§ TASK TO COMPLETE: The expected output is the exact lines from the one containing "Click the Headphones" through the end of the data, inclusive, and nothing else.

(Stored records)

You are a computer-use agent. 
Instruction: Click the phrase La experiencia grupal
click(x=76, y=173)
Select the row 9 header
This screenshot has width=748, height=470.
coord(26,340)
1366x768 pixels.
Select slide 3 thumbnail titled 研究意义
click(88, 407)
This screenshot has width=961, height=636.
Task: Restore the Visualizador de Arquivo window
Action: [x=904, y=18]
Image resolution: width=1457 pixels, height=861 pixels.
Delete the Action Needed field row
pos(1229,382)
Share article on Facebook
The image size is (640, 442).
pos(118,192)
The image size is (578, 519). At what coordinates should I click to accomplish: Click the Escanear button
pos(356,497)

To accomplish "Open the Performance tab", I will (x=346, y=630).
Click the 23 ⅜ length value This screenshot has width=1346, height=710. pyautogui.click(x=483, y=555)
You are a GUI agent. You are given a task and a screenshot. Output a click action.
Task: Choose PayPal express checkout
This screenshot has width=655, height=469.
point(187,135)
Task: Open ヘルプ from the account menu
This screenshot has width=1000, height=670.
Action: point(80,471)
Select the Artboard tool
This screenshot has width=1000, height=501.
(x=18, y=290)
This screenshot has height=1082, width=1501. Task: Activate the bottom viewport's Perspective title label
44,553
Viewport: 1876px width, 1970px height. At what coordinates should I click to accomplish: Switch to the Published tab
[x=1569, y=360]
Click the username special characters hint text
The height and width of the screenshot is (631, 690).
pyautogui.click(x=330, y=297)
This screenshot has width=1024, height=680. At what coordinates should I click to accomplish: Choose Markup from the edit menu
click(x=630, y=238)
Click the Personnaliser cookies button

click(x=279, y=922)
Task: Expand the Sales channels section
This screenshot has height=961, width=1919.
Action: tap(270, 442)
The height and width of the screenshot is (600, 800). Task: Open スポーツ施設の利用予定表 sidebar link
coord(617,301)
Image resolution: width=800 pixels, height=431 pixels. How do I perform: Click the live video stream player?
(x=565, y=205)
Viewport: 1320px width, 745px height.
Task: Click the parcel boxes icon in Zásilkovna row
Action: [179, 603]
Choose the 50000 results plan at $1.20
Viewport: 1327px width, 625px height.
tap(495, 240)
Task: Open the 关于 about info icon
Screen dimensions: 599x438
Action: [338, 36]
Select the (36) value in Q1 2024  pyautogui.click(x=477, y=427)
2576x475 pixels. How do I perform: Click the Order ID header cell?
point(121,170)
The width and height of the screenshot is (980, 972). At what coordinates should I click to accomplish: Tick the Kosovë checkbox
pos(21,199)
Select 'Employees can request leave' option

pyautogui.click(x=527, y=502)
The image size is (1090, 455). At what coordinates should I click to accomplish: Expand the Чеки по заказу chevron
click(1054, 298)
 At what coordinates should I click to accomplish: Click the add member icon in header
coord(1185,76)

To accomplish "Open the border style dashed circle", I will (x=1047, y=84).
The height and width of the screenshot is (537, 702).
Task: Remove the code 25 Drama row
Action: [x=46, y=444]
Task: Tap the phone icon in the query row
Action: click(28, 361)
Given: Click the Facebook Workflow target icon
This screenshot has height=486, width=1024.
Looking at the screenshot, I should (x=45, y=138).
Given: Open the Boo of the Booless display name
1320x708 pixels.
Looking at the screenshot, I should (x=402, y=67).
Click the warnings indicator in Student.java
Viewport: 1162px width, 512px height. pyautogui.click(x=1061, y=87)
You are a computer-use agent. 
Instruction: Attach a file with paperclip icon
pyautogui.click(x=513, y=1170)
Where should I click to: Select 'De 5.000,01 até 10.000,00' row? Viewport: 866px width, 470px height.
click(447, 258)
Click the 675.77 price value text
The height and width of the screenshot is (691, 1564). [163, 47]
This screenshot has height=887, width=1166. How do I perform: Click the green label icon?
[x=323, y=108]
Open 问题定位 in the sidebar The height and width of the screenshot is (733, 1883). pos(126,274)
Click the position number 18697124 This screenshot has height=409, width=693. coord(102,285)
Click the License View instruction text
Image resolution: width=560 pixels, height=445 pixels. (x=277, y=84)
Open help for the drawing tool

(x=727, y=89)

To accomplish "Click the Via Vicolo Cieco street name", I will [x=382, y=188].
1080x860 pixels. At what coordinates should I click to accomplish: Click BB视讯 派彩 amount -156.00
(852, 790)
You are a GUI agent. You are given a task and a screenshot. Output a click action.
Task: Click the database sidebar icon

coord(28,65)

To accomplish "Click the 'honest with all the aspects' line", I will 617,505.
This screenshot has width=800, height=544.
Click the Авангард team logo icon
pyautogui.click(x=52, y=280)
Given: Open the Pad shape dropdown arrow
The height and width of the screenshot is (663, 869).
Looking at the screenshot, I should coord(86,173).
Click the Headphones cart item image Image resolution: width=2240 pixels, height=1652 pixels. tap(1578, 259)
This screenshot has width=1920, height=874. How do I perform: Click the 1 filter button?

§ EXERCISE RESULT:
Click the Headphones cart item image Image resolution: width=2240 pixels, height=1652 pixels. tap(1578, 259)
This screenshot has width=1920, height=874. How do I perform: Click the 1 filter button?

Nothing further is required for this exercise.